C’est que la jeune auditrice vit depuis qu’elle est née dans un monde d’abondance, les vitrines des magasins regorgent de produits bon marchés et malgré le nombre de personnes qui en ressortent chaque jour les bras couverts d’articles, ceux-ci demeurent invariablement combles. Alors elle se dit que si plus de gens avec plus d’argent venaient y faire leurs courses, cela permettrait tout simplement à davantage de personnes de profiter de toutes ces choses qui semblent être produites si facilement.

Oui mais notre économiste surdiplômée pense complètement différemment, elle vit depuis sa première année universitaire dans un monde de rareté. Ce qui limite la production dans nos économies n’y est pas notre consommation mais tout simplement notre capacité à produire. Et il faut même chaque année que des gens renoncent à consommer une partie de leurs revenus pour soulager les entreprises de la fabrication de biens de consommation et leur permettre de consacrer une partie de leur main-d’œuvre et de leurs capitaux à la production de machines qui augmenteront leurs capacités à produire demain. Alors dans ce monde, en effet, à quoi bon frapper davantage de pièces de monnaie et imprimer plus de billets.

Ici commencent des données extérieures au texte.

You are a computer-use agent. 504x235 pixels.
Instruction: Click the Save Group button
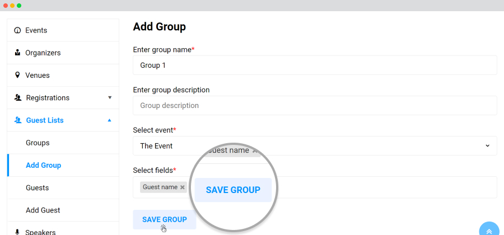(x=165, y=219)
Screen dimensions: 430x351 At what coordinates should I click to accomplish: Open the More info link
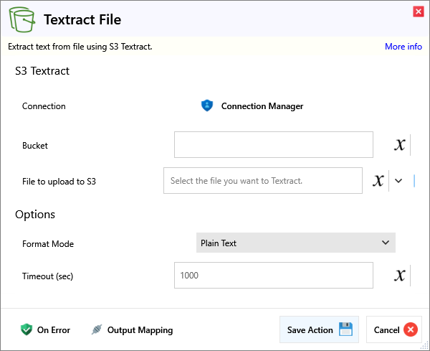(x=403, y=47)
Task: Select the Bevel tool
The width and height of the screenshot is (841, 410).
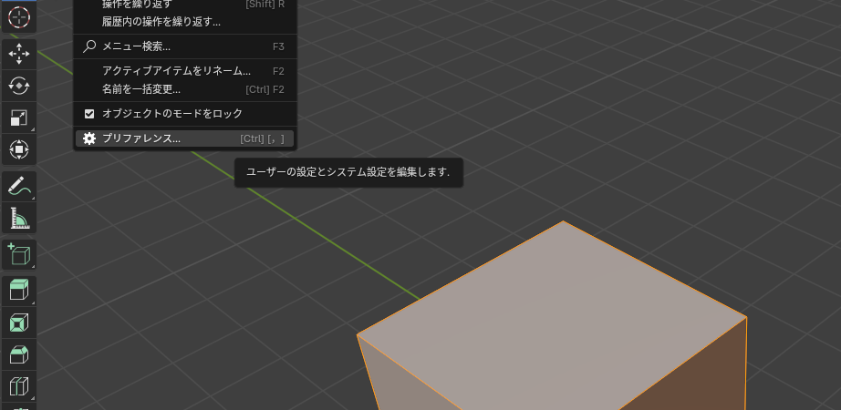Action: point(19,354)
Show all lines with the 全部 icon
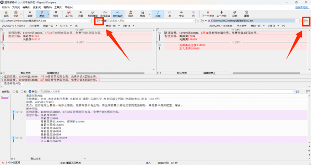Screen dimensions: 311x165 point(30,14)
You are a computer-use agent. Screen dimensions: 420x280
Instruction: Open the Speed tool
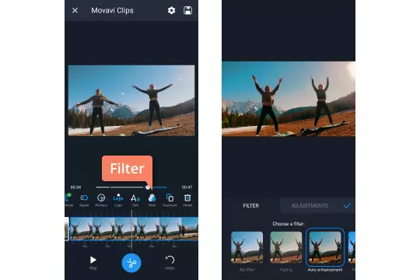[x=84, y=200]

Toutefois, si elle avait eu le temps un jour de lire Keynes – certainement l’économiste le plus célèbre du XXe siècle – notre économiste se serait peut-être aperçue qu’il défendait une idée pas si différente de celle de la jeune fille puisqu’il proposait, pour relancer l’économie et réduire la pauvreté, d’imprimer des billets de banques, de les enfouir sous terre et ensuite de vendre les terrains concernés à des entreprises pour qu’elles aillent les déterrer. Et si elle avait fait un pas de côté pour sortir du rayon fétiche de sa bibliothèque universitaire, elle serait peut-être tombée sur l’un de ses nombreux livres d’économie expliquant que le principal problème auquel font face nos sociétés n’est pas tant de gérer la rareté de nos productions que leur abondance. Et si la curiosité l’avait alors poussée à approfondir ces lectures, elle se serait peut-être aperçue que depuis plus de 80 ans des centaines d’économistes, plusieurs « Prix Nobel d’économie » (Friedman, Sitglitz, Krugman) et des directeurs de banques centrales (comme Bernanke) se sont prononcés en faveur d’un tel financement monétaire au profit des Etats.

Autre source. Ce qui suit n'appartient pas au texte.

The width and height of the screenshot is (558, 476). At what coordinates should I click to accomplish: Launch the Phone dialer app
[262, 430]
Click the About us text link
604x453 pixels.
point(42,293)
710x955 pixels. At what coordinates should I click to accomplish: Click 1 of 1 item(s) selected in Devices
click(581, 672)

Elle aurait alors certainement nuancé sa réponse et aurait pu expliquer, avant de donner son propre avis sur la question, que cette dernière était loin d’être idiote puisqu’aujourd’hui un certain nombre d’économistes, ayant occupé des postes ou reçus des titres parmi les plus prestigieux, se la posent et pensent que cela pourrait effectivement soulager nos économies.

Tout récemment, c’est l’ancien président de l’autorité britannique de régulation des services financiers – une personne qu’on ne peut soupçonner d’hostilité à l‘égard ni des marchés, ni du capitalisme, ni des banquiers – qui suggère explicitement dans son dernier ouvrage de recourir au financement monétaire des Etats pour relancer nos économies. Après avoir étudié les origines de la crise actuelle, les raisons pour lesquelles si peu de spécialistes – lui compris – ne l’ont vu venir et les réformes à mettre en œuvre pour en prévenir de futures, l’auteur détaille, avec intelligence, précision et clarté, les motifs pour lesquels un tel financement lui parait aujourd’hui absolument nécessaire pour épargner à nos économies une stagnation séculaire et des successions de bulles déstabilisatrices sur les marchés immobiliers et financiers.

Nous vous proposons ici la traduction de l’avant-dernier chapitre de cet ouvrage, dans lequel l’auteur défend avec force cette idée. Que sa lecture puisse vous convaincre que cette question mérite urgemment d’être posée. Et si, pendant ces fêtes de fin d’année, tandis que vous refaites le monde en famille, un de vos enfants, petits-enfants, neveux ou nièces vous demande pourquoi on ne pourrait pas créer de l’argent pour réduire le chômage et la pauvreté, dites-vous bien, avant de sourire devant l’innocence de la question, qu’on se la pose très sérieusement dans les plus hautes sphères de la société et que cette idée pourrait bien constituer l’une des clés pour bâtir ce monde de plein-emploi, plus juste et plus sobre, auquel nous aspirons tous.

C’est en tout cas ce qu’Adair Turner aurait répondu.